Limitations and open questions. The outcome verifier must be exact and unhackable, which scopes the method to verifiable domains like math and code. The online update adds about 24% wall-clock per step, offset by reaching the same reward in 40% of the steps for a net 2x. How the online PRM behaves under a noisy or learned outcome signal, and in non-verifiable domains, is left open.
My assessment
The authors got the central bet right, and the evidence is unusually clean for an RL paper. The implicit reward isn't their invention, it's Rafailov's and Yuan's, but the insight that you can run the reward-model update inside the online loop and that doing so is what kills reward hacking is the real contribution, and Figure 5 makes it undeniable. The offline PRM's accuracy sliding down through training while the online one climbs is the kind of plot that settles an argument. The SFT-initialization ablation is the other quietly important result, because it inverts the intuition that more reward-model training is better, the PRM that saw 500K extra examples lost to the one that just started from the policy and only ever saw the policy's own rollouts. That's a distribution-shift story told well.

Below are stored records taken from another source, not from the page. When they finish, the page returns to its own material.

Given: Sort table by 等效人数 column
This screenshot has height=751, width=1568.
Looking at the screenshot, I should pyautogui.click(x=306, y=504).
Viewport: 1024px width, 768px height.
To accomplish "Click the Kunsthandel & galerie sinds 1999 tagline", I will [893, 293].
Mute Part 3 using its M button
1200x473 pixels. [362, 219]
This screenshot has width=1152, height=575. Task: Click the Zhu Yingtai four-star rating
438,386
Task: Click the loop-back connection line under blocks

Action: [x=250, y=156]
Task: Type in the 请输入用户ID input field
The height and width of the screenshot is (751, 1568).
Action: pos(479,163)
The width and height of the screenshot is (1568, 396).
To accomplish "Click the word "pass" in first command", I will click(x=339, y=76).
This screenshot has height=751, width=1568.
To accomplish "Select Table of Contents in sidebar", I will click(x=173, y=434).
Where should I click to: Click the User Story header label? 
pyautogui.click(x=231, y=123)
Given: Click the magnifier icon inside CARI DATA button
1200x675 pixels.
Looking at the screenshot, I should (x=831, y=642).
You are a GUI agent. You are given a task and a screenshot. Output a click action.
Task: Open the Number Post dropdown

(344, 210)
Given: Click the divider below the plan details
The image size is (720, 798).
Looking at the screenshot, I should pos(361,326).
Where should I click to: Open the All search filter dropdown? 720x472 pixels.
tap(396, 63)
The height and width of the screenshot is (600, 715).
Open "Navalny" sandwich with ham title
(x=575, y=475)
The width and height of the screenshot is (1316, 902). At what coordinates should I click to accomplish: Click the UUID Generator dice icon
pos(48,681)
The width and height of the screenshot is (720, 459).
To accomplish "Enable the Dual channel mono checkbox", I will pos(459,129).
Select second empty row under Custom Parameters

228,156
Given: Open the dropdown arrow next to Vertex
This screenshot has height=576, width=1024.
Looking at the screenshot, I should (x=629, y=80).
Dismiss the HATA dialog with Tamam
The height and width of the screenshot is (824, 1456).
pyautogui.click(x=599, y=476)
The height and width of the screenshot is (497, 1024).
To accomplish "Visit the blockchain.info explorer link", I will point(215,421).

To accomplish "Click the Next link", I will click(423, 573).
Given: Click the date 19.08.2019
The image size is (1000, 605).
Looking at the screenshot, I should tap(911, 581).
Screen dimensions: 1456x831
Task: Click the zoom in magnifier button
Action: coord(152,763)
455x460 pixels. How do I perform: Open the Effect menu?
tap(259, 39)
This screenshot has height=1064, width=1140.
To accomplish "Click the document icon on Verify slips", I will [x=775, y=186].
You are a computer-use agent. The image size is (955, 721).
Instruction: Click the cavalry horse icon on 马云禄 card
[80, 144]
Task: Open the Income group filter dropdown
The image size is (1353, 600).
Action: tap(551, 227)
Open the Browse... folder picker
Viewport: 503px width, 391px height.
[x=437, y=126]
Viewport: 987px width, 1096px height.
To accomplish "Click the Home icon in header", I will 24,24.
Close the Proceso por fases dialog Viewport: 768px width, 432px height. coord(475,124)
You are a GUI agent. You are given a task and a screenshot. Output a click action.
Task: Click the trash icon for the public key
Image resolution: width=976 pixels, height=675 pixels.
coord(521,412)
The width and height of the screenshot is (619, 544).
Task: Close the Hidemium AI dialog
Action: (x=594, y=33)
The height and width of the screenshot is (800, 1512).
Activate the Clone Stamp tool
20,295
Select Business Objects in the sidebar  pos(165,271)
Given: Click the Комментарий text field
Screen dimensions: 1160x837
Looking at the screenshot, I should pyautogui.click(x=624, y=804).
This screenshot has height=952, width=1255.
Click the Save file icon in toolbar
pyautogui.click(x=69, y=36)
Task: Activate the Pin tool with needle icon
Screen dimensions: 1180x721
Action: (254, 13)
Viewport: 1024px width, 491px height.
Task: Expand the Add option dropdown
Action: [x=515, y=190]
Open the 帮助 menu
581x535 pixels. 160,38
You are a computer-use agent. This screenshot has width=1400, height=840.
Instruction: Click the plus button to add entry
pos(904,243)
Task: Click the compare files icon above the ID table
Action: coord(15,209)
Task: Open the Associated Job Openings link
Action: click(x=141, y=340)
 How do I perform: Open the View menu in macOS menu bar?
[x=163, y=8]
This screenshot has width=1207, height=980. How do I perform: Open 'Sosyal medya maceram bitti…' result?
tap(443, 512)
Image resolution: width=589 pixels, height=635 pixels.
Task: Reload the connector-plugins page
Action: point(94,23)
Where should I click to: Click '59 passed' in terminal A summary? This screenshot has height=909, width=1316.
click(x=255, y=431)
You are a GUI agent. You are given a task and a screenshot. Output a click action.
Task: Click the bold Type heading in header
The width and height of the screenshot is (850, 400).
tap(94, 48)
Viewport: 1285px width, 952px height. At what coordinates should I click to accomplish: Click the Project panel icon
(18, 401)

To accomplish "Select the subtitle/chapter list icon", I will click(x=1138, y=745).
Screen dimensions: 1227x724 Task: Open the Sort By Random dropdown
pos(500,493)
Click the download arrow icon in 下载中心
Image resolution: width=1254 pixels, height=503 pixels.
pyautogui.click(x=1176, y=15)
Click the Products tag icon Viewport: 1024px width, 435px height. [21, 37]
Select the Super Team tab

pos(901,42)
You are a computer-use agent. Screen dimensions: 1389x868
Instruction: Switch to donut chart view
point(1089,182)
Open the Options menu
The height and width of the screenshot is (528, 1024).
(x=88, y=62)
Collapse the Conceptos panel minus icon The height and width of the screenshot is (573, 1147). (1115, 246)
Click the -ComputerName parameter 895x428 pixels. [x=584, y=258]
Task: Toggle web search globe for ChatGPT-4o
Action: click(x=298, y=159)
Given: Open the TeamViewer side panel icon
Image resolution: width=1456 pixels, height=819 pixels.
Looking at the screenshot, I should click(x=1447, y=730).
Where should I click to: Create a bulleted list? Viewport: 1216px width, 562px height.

Where I'd push back is the framing of "only outcome labels." The method leans entirely on an exact, unhackable verifier, so it's really "outcome labels plus a perfect oracle," and that oracle is exactly what you don't have in the domains where dense rewards would matter most, like open-ended reasoning or writing. The paper is honest that non-verifiable settings are future work, but the title undersells how much the verifier is doing. The other open edge is the coupling between beta and the update rate, the simulation here makes it obvious that a large reward weight with a slow update is the danger zone, and the paper doesn't map that boundary. None of that dents the core result. Getting dense process rewards for free, from a model you already have, kept honest by an online update, is a genuinely useful unlock, and it landed as the recipe behind a real family of open reasoning models.